PAGE:
——————
Emerging visual artists debut work at 2024 VCA Grad Show

A fish tank filled with water suspended by a red rope
I, You, Me, We, Fish by artist Ginger Diddle. Image supplied

The VCA Art Grad Show returns this week with an extraordinary display of new work by graduating students at the University of Melbourne’s Victorian College of the Arts (VCA).

Featuring more than 160  works, the 2024 Art Grad Show is one of the largest exhibitions of emerging visual art in the country, offering audiences insight into the latest developments in contemporary art thinking and practice today.

The exhibition encompasses a wide range of contemporary art disciplines, including painting, printmaking, sculpture, installation, video, performance, photography and more.

Acting Head of Art at the VCA, Dr Kiron Robinson, said this year’s Grad Show is an inspiring cross-section of creativity.

“The VCA graduate exhibition is a one-of-a-kind showcase of the fresh perspectives and creative visions of the rising stars of visual art nationwide. The students have been working towards this milestone event for the duration of their studies at the Faculty of Fine Arts and Music. I am immensely proud of them and their graduate pieces.”

Among this year’s highlights is a photography series by Bachelor of Fine Arts (Photography)student Tess Rogers exploring the boundaries of social reproduction, femininity and memory.

“Within my photographs, beds, sheets, doonas and clothing fold into one another to fracture time and hold space for reflection. There’s both a fragility and resilience in these time capsules,” said Tess.

“My practice is influenced by my family photo albums, the linen closet, the clothes we share, my Mum’s old jewellery box. I’m influenced by questions like ‘when and how do we allow ourselves to unfold lost emotions?’”
——————
LISTED ENTRIES:
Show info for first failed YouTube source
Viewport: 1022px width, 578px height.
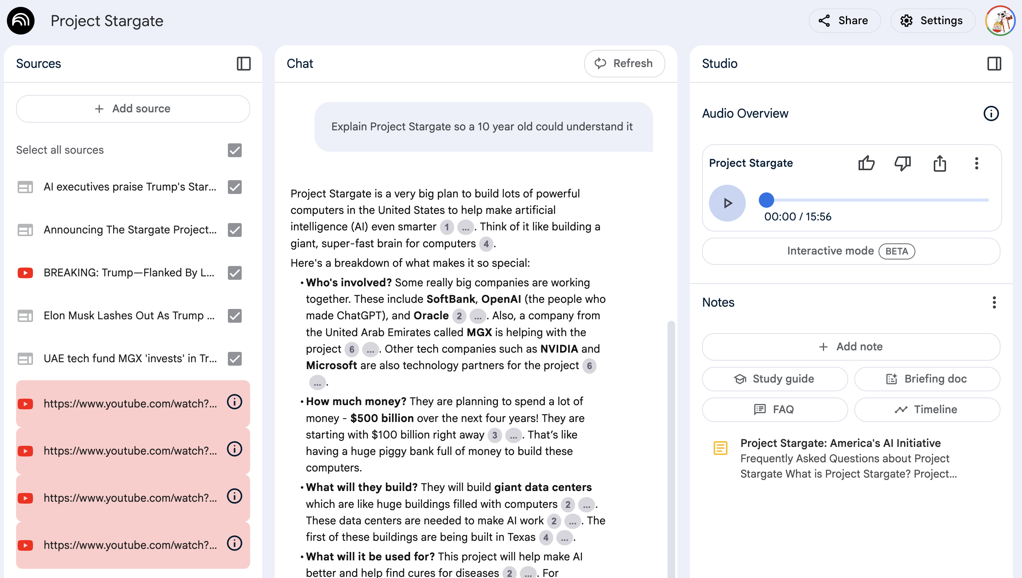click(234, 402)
——————
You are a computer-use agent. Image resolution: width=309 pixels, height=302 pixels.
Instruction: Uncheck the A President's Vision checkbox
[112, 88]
——————
YOUR INSTRUCTIONS: According to the article on the 2024 VCA Grad Show, who is the Acting Head of Art at the VCA?

RESULT: Dr Kiron Robinson